During the investigations, Cignet refused to respond to OCR’s demands to produce the records.  Additionally, Cignet failed to cooperate with OCR’s investigations of the complaints and produce the records in response to OCR’s subpoena.  OCR filed a petition to enforce its subpoena in United States District Court and obtained a default judgment against Cignet on March 30, 2010.  On April 7, 2010, Cignet produced the medical records to OCR, but otherwise made no efforts to resolve the complaints through informal means.

OCR also found that Cignet failed to cooperate with OCR’s investigations on a continuing daily basis from March 17, 2009, to April 7, 2010, and that the failure to cooperate was due to Cignet’s willful neglect to comply with the Privacy Rule.  Covered entities are required under law to cooperate with the Department’s investigations.  The CMP for these violations is $3 million.

In other words, Cignet Health failed to give 41 patients copies of their records on a timely basis and then “failed to cooperate with OCR’s investigations” after complaints were filed by these patients.   Although OCR points out in its Notice of Proposed Determination that the boxes provided to OCR by Cignet Health “also contained the medical records of approximately 4,500 individuals for whom OCR made no request or demand and for whom Cignet had no basis for the disclosure of their protected health information to OCR” this inadvertent disclosure was not the basis of the CMP.

This Cignet Health result is in contrast to the non-CMP “resolution amount” of $100,000 issued to Providence Health in 2008 for alleged HIPAA privacy violations involving unprotected backup tapes, optical disks and laptops that compromised the protected health information of more than 386,000 patients.  HHS publicly stated there was no need for a CMP given the level of cooperation given during the investigation.  Providence Health did, however, sustain significant defense costs and a corrective action plan that brought that $100,000 fee into the millions.

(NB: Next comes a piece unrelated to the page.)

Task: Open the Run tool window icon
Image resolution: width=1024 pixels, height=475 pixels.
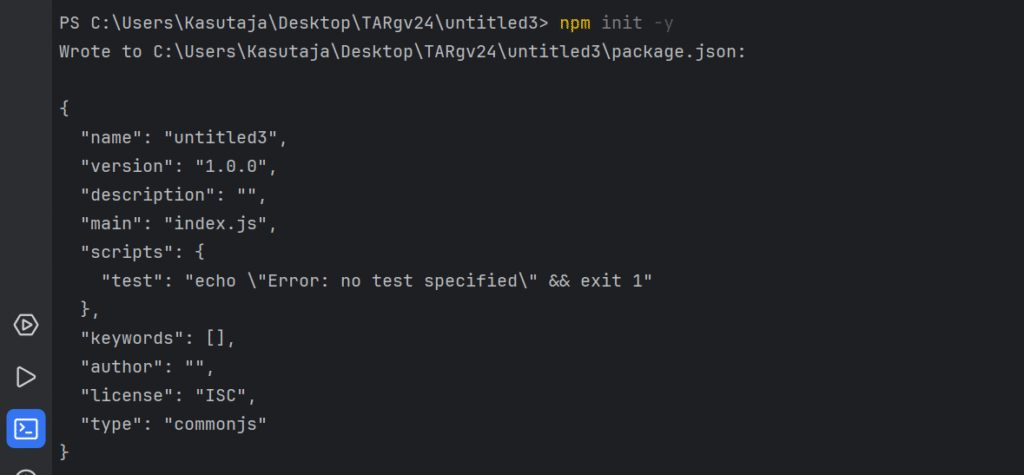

The lesson here is that if called upon to respond to an investigation, do it.  Based on the Cignet Health result and public statements made by OCR personnel at various privacy seminars, OCR certainly places a significant premium on what it perceives to be good faith during an investigation.  As well, be ready to smile into the camera because the OCR is obviously launching into an aggressive enforcement campaign in 2011 and beyond.   For example, the OCR email missive of February 23, 2011 includes the following appeal to potential claimants and whistleblowers:

If you believe that a person or organization covered by the Privacy and Security Rules (a “covered entity”) violated your health information privacy rights or otherwise violated the Privacy or Security Rules, you may file a complaint with OCR.  For additional information about how to file a complaint, visit OCR’s web page on filing complaints at http://www.hhs.gov/ocr/privacy/hipaa/complaints/index.html.

Make no mistake about it:  The OCR is HHS’s enforcement arm and is looking to knock some heads together and make some money for the boss.  And, the tools, i.e., the HITECH Act and accompanying regs, are now in place to make that Supranos moment a reality.